Figure 4.

Epitope identity. Flow cytometric competitive binding analysis of J4, J7 and J14.1 without (A) or with anti-CD3ε (B) or with anti-TCRαβ antibody (C) and overall conclusion from data presented in A, B and C from two independent experiments normalized to the aptamer binding to Jurkat.E6 cells with no added antibody (D). Each FITC-labeled random control or J4.1, J7 or J14.1 (1 µM) was incubated for 40 minutes on ice with 75 × 10³ Jurkat.E6 cells. Then, binding buffer or anti-CD3ε HIT3a clone (panel B) or anti-TCRαβ antibody (panel C) was added and incubated for an additional 40 minutes. The cells were washed with 1.5 mL of wash buffer and the binding of respective aptamer analyzed by flow cytometry. Aptamer fluorescence intensity on X-axis indicates the binding of each aptamer. Thus, increment of fluorescence intensity can be directly compared to baseline random control as an indicator of aptamer binding. Aptamer fluorescence intensity on the X-axis shifted to background when anti-CD3ε HIT3a was added to all three aptamers pre-incubated with Jurkat.E6 cells, and binding of J7 and J14.1 was affected when anti-TCRαβ antibody was added.
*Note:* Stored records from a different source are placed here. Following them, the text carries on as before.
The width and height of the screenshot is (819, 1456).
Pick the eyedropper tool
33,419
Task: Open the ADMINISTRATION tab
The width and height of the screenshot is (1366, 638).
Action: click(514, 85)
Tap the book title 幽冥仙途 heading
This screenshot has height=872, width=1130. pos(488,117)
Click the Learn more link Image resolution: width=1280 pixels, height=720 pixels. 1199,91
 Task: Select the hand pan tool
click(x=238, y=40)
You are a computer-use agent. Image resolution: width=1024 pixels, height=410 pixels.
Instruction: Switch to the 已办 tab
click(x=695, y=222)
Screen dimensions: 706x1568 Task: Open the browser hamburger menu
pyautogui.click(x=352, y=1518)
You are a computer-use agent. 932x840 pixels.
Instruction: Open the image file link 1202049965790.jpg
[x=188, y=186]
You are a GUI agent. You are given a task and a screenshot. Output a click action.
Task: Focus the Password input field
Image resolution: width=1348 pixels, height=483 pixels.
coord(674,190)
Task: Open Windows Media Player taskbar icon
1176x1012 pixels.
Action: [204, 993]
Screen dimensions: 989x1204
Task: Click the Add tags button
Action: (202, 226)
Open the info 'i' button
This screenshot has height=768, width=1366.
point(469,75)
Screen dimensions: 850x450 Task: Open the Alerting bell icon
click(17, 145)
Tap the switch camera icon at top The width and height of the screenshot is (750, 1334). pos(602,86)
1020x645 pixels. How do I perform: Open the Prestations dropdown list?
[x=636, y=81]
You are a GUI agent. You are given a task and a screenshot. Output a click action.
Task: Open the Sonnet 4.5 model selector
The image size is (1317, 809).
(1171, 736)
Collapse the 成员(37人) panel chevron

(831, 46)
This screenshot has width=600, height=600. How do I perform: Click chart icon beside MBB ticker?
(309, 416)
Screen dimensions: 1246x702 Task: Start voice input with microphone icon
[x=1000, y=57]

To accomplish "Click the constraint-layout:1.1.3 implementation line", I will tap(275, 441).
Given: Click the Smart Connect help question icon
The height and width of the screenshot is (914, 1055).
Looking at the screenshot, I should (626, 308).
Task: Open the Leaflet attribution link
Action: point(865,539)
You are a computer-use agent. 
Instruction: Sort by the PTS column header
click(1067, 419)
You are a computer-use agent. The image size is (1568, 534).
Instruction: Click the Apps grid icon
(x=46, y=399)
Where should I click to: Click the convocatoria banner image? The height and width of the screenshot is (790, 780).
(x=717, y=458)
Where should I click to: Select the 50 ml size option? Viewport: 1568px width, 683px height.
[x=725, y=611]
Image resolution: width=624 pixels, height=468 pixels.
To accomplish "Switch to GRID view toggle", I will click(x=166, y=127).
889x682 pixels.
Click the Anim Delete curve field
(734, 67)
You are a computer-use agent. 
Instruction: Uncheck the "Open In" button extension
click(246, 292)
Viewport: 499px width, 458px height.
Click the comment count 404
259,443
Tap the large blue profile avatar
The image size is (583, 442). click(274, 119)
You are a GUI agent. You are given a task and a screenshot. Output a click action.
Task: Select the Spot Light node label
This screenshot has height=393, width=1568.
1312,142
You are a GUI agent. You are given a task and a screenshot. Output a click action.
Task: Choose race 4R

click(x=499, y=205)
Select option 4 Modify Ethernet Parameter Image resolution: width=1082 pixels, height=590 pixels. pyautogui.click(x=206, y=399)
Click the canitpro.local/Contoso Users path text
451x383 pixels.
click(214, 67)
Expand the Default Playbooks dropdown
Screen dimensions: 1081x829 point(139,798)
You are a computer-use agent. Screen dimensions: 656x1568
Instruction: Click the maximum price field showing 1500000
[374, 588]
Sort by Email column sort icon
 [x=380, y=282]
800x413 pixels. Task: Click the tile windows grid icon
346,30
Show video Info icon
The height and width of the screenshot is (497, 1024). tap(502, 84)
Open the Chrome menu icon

On the other hand, no difference in fluorescence intensity was observed for random control (gray-black); therefore, competitive binding experiments against aptamer J7, J4.1 and J14.1 using anti- CD3ε antibody showed that the stronger binder to CD3ε, effectively displaces all three aptamers. Binding of corresponding antibody is shown in Figure S5 in Supporting Information.